14 Aug 2013

In the lab meeting on Wednesday, August 14, Baskaran Sankaran will give a practice talk for his PhD Seminar. The abstract is below :

Hierarchical phrase-based translation (Chiang, 2005; Chiang, 2007) (Hiero) is a statistical machine translation (SMT) model that encodes translation as a synchronous context-free grammar derivation between source and target language strings. Hiero models are more powerful than phrase-based models in capturing complex source-target reordering as well as discontiguous phrase pairs while being easier to estimate and decode with compared to their full syntaxbased counterparts.

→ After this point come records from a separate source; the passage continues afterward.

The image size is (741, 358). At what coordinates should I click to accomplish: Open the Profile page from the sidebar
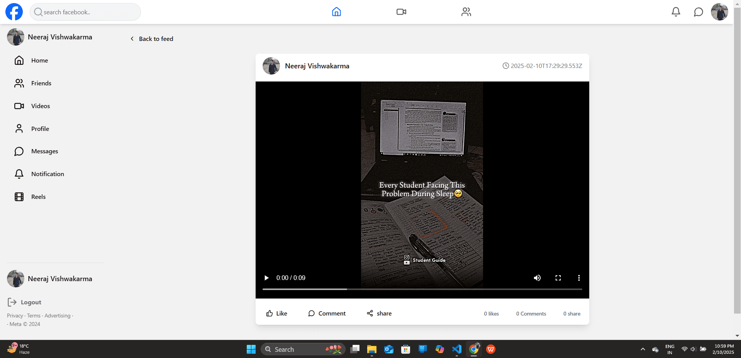click(x=40, y=128)
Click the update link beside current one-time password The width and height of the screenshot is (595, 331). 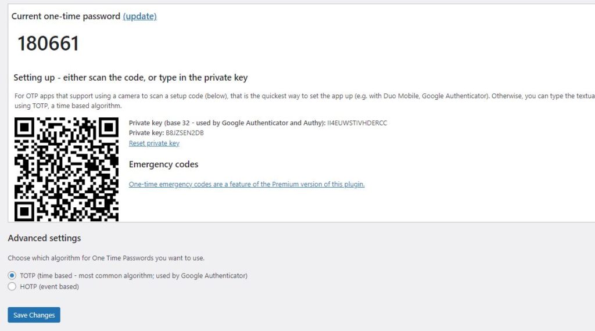click(139, 16)
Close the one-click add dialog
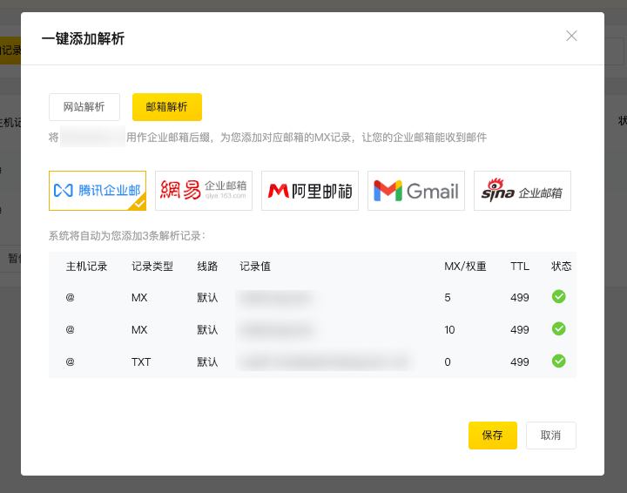The height and width of the screenshot is (493, 627). pyautogui.click(x=571, y=36)
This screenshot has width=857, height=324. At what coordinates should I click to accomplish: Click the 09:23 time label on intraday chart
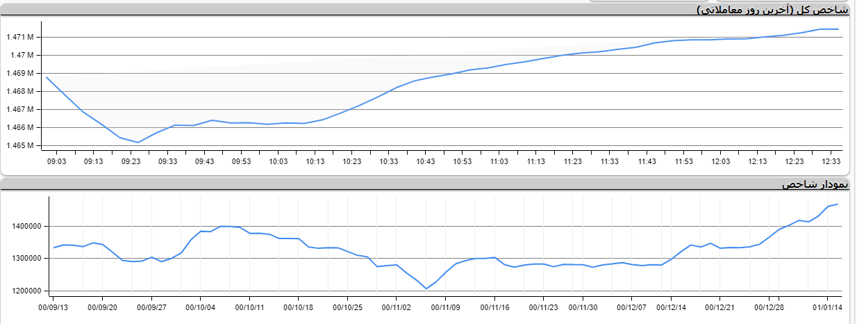point(131,161)
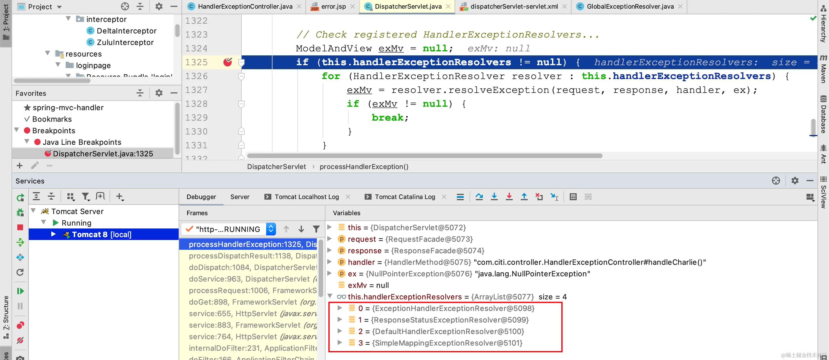The image size is (829, 360).
Task: Click the Mute Breakpoints icon
Action: tap(20, 340)

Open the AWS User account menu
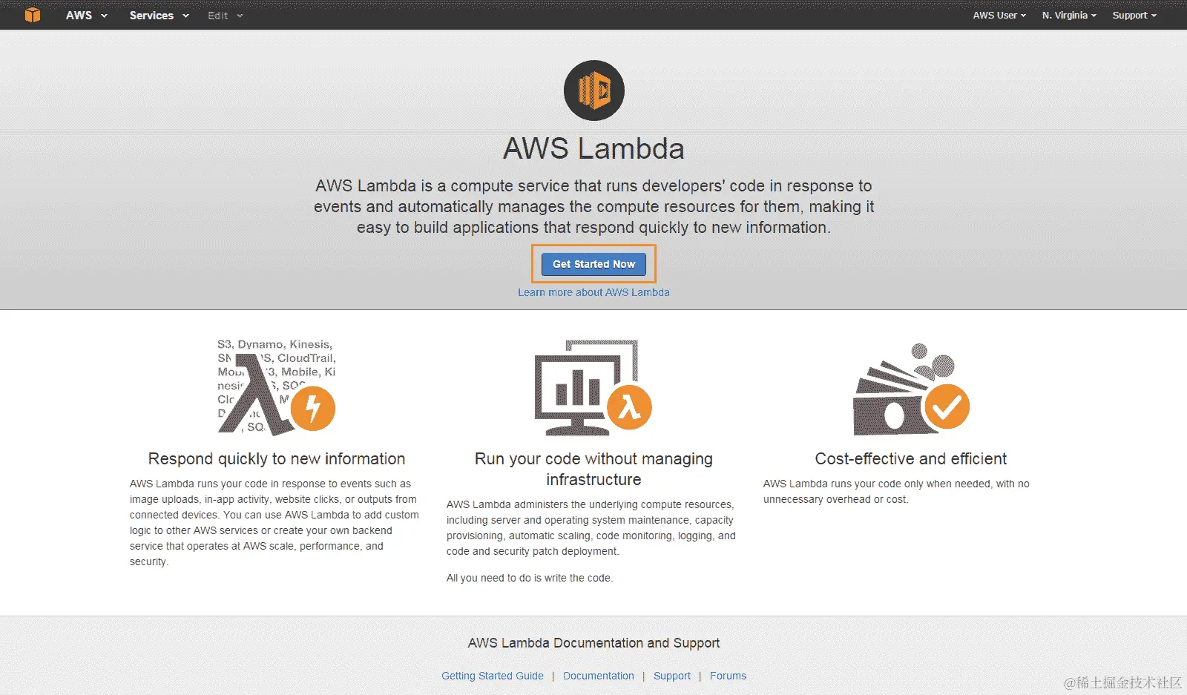[x=999, y=15]
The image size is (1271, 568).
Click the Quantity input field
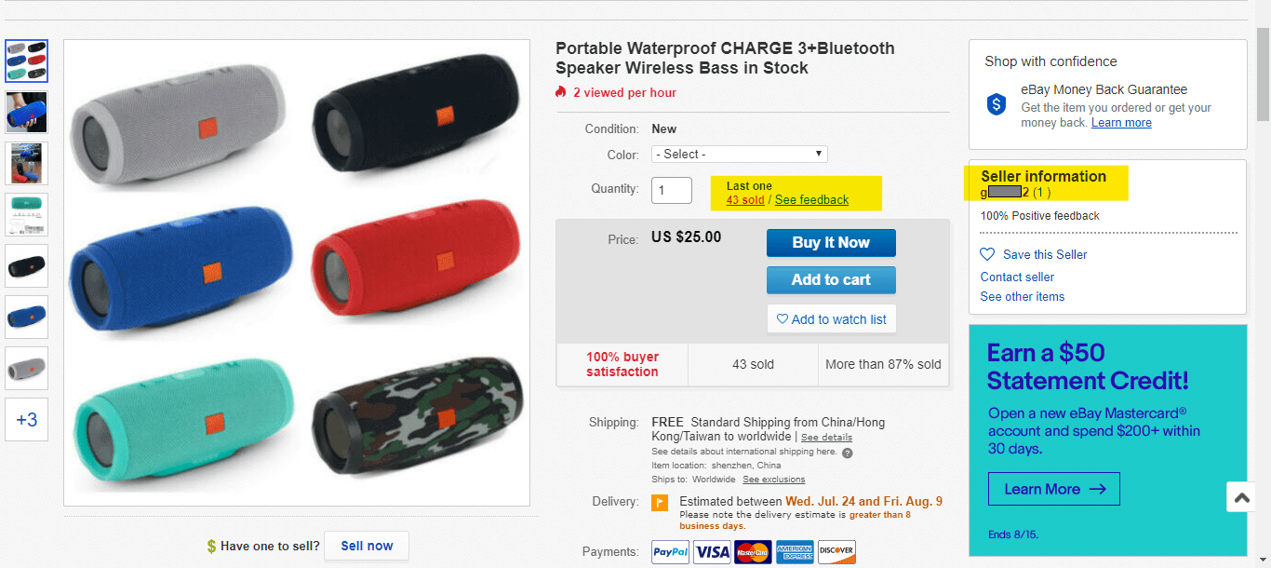click(672, 190)
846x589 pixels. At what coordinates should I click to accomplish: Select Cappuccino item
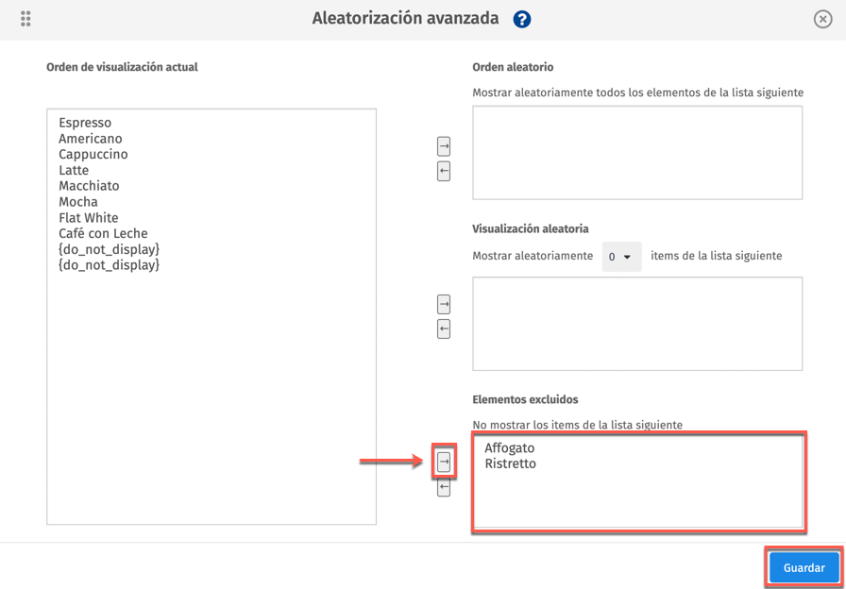(93, 155)
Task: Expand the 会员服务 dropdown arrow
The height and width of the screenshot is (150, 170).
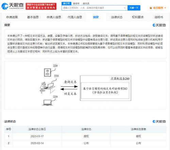Action: tap(165, 8)
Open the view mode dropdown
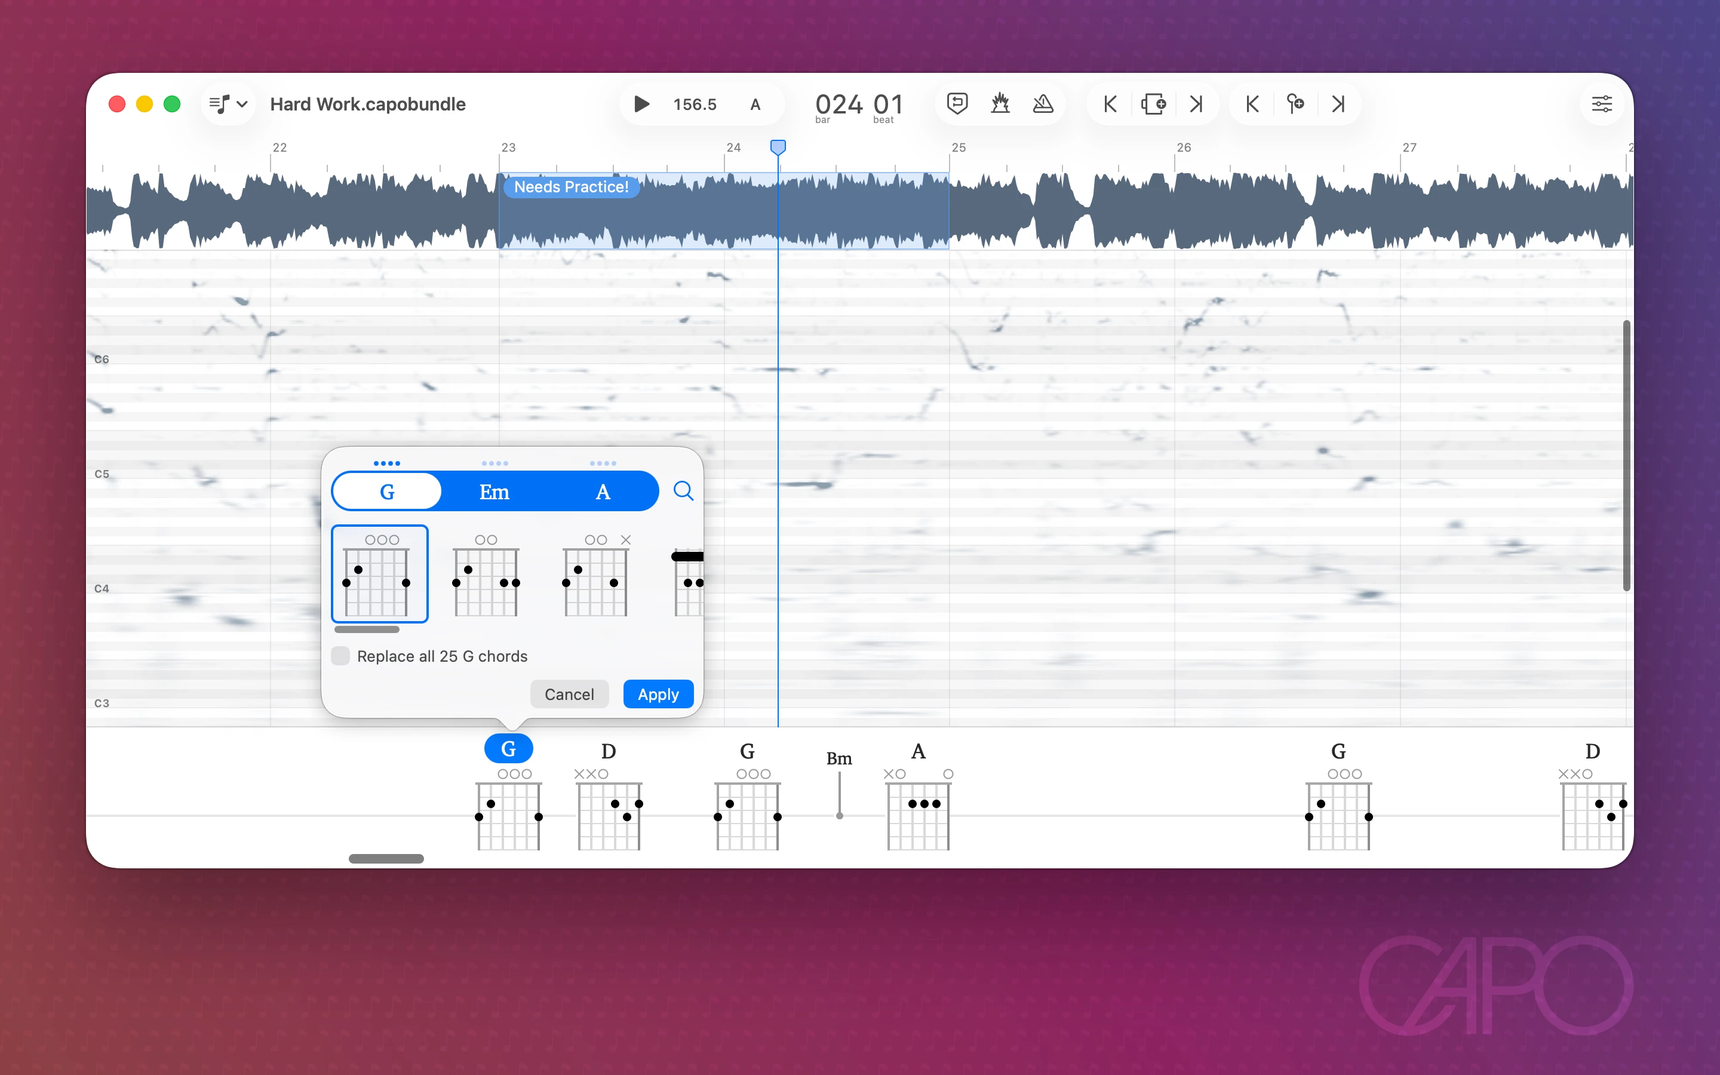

In this thesis, we propose improvements to two broad aspects of the Hiero translation pipeline: i) estimating Hiero translation model features from training data and ii) parameter tuning for discriminative log-linear models that are used to decode with such features. We use our own open-source implementation of Hiero called Kriya (Sankaran et al., 2012b) for all the experiments in this thesis. This thesis contains the following specific contributions:

• We propose new Bayesian models which are used to extract compact Hiero translation rules; we extract minimal source-target translation units, resulting in up to 57% reduction in model size while retaining the same translation performance for several language pairs (Sankaran et al., 2011; Sankaran et al., 2012a). Our models are applicable for both unary and binary Hiero grammars and our models consistently perform well compared to several other baselines. We also show that our model can be estimated in a distributed framework for variational inference (Sankaran et al., 2013a).

• We propose a novel unified-cascade framework for jointly learning alignments and the Hiero translation rules by removing the disconnect between the alignments and extracted synchronous context-free grammar. This is the first time a joint training framework is being proposed for Hiero, where we iterate the two step inference so that it learns in alternate iterations the phrase alignments and then the Hiero rules that are consistent with alignments.

• We propose several novel approaches for parameter tuning of discriminative log-linear models for SMT which can be used for jointly optimizing towards multiple evaluation metrics. We show that our methods for multi-objective tuning for SMT yield substantial gains in translation quality measured through automatic as well as human evaluations (Sankaran et al., 2013b; Duh et al., 2013)

The meeting will start at 1230 hours in TASC1 9408.